··· Teks Bacaan ···

"Saya mengamati demonstrasi di berbagai daerah tidak lagi murni sebagai sebuah gerakan yang lahir dari kesadaran kolektif rakyat untuk memperjuangkan aspirasi," katanya ketika dihubungi di Kupang, Nusa Tenggara Timur (NTT), Senin.
Ia mengatakan hal itu menanggapi demonstrasi di berbagai daerah di Tanah Air untuk menolak Undang-Undang Cipta Kerja yang disahkan DPR RI.
Baca juga: Polisi: Aksi unjuk rasa di Kupang langgar protokol kesehatan
Tuba Helan mengatakan demonstrasi tersebut sudah tidak murni memperjuangkan sebuah aspirasi karena orang yang berdemo tidak mengetahui hakikat dari aspirasi yang diperjuangkan.

··· Data Tersedia ···

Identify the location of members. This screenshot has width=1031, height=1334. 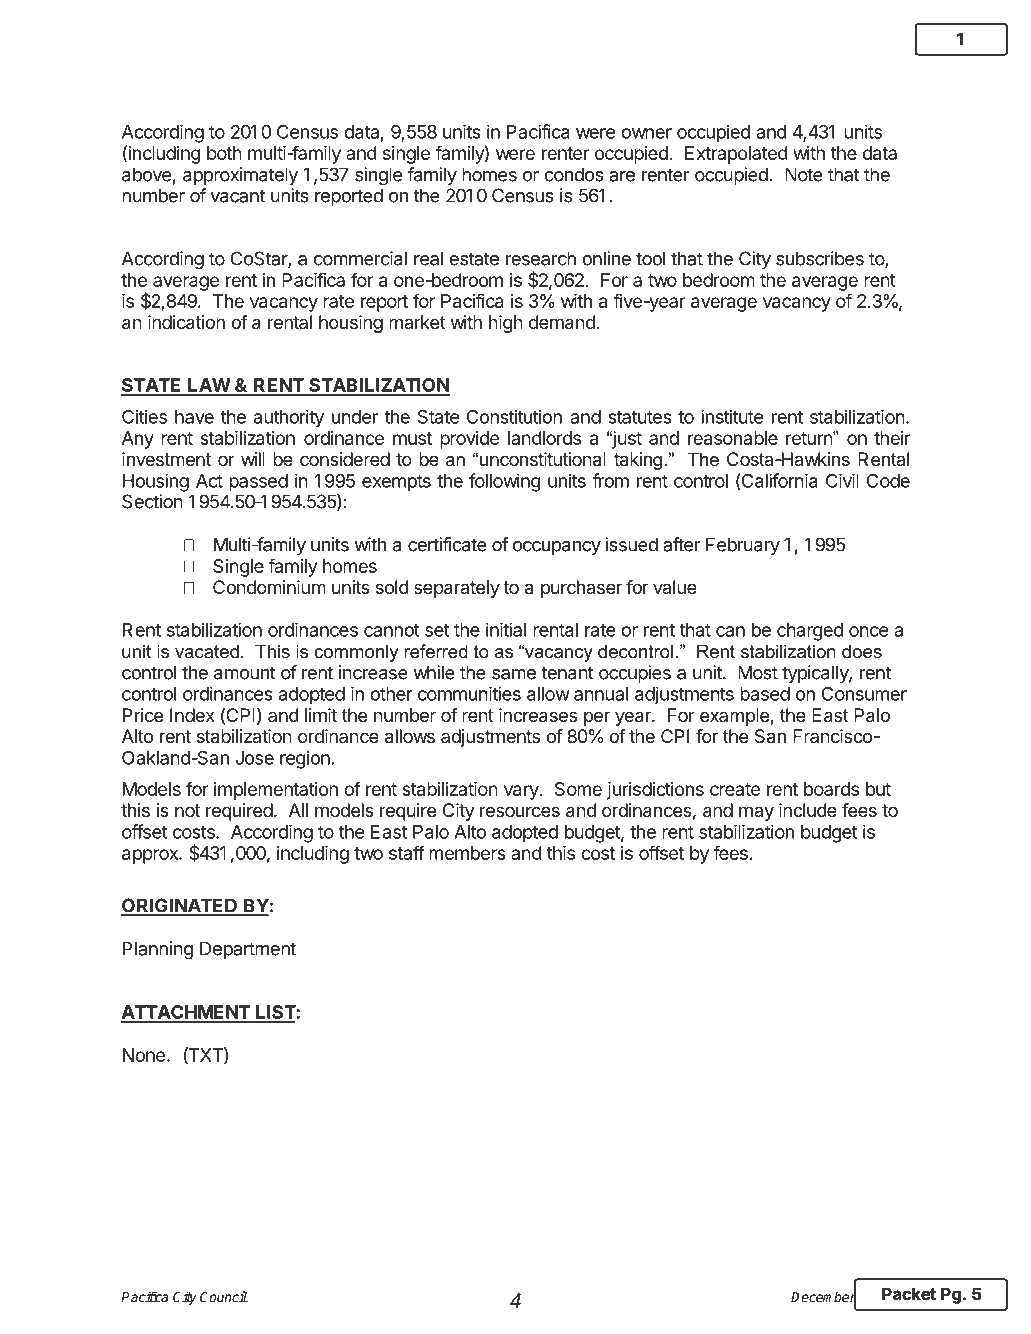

···

◆ Soal Latihan 1 ◆
Dalam berita tentang demonstrasi penolakan UU Cipta Kerja, apa yang menurut Tuba Helan tidak diketahui oleh orang yang berdemo?
◆ Soal Latihan 2 ◆
Ringkaslah berita tentang demonstrasi penolakan UU Cipta Kerja dalam dua kalimat.
◆ Soal Latihan 3 ◆
Tuliskan kelanjutan berita tentang demonstrasi penolakan UU Cipta Kerja, dimulai tepat setelah kalimat terakhirnya.

◆ Jawaban Soal 1 ◆
Hakikat dari aspirasi yang diperjuangkan.

◆ Jawaban Soal 2 ◆
Tuba Helan menilai demonstrasi di berbagai daerah yang menolak Undang-Undang Cipta Kerja yang disahkan DPR RI sudah tidak murni memperjuangkan sebuah aspirasi. Menurutnya, hal itu karena orang yang berdemo tidak mengetahui hakikat dari aspirasi yang diperjuangkan.

◆ Jawaban Soal 3 ◆
"Ada pendemo yang diwawancarai, ketika ditanya kenapa melakukan demo mereka hanya jawab karena merugikan, lalu ditanya ketentuan mana yang merugikan mereka tidak tahu yang penting merugikan," katanya.
"Di sisi lain ada pendemo yang mengaku dibayar untuk hadir mengikuti demonstrasi sehingga menurut saya aksi ini tidak lagi murni," kata Tuba Helan.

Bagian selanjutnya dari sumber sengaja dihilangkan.